• _Work instruction_:
Repeat only the lines between the one with "Image resolution: width=530" and the end of the material below, both ends included. Omit any picture.

- - -

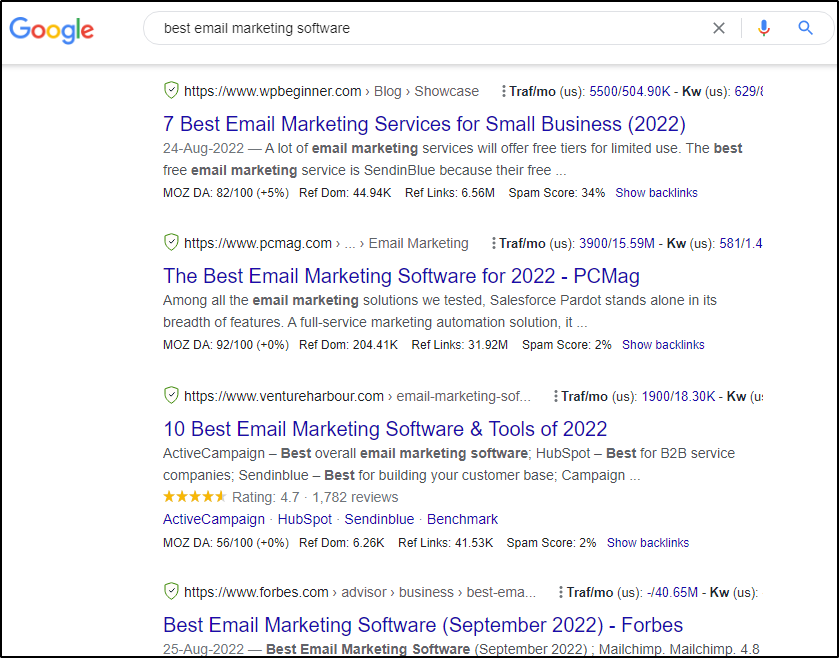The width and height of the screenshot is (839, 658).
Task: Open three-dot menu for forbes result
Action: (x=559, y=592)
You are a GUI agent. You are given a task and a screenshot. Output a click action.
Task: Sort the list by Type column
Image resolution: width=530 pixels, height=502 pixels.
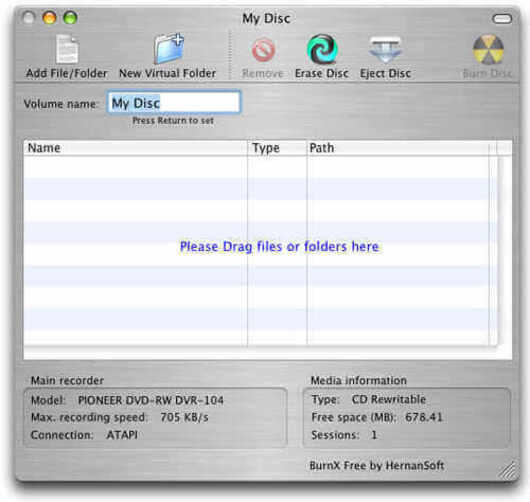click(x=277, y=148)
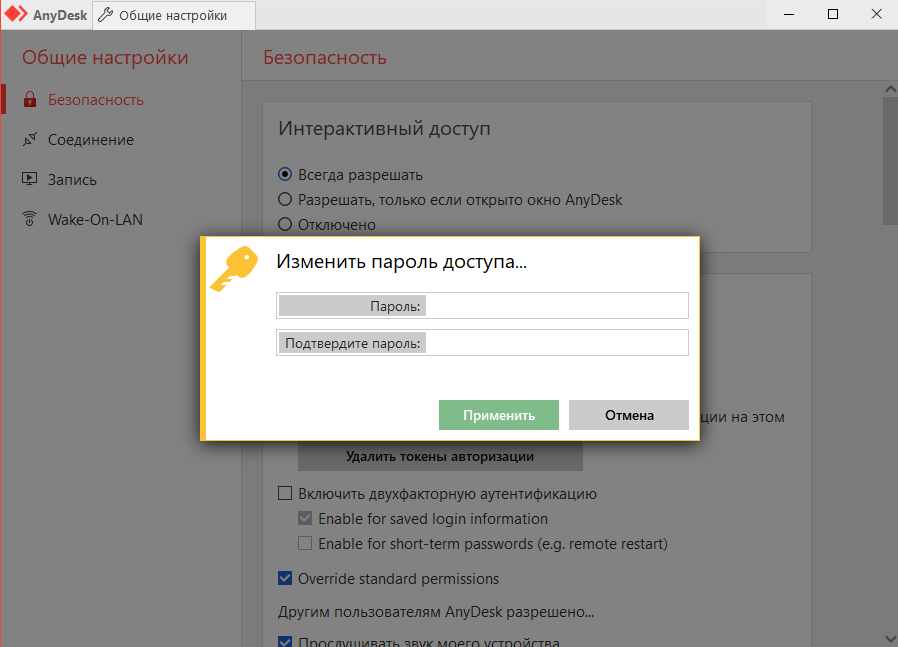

- - -

• _Written solution_:
Image resolution: width=530 pixels, height=502 pixels.
click(x=277, y=148)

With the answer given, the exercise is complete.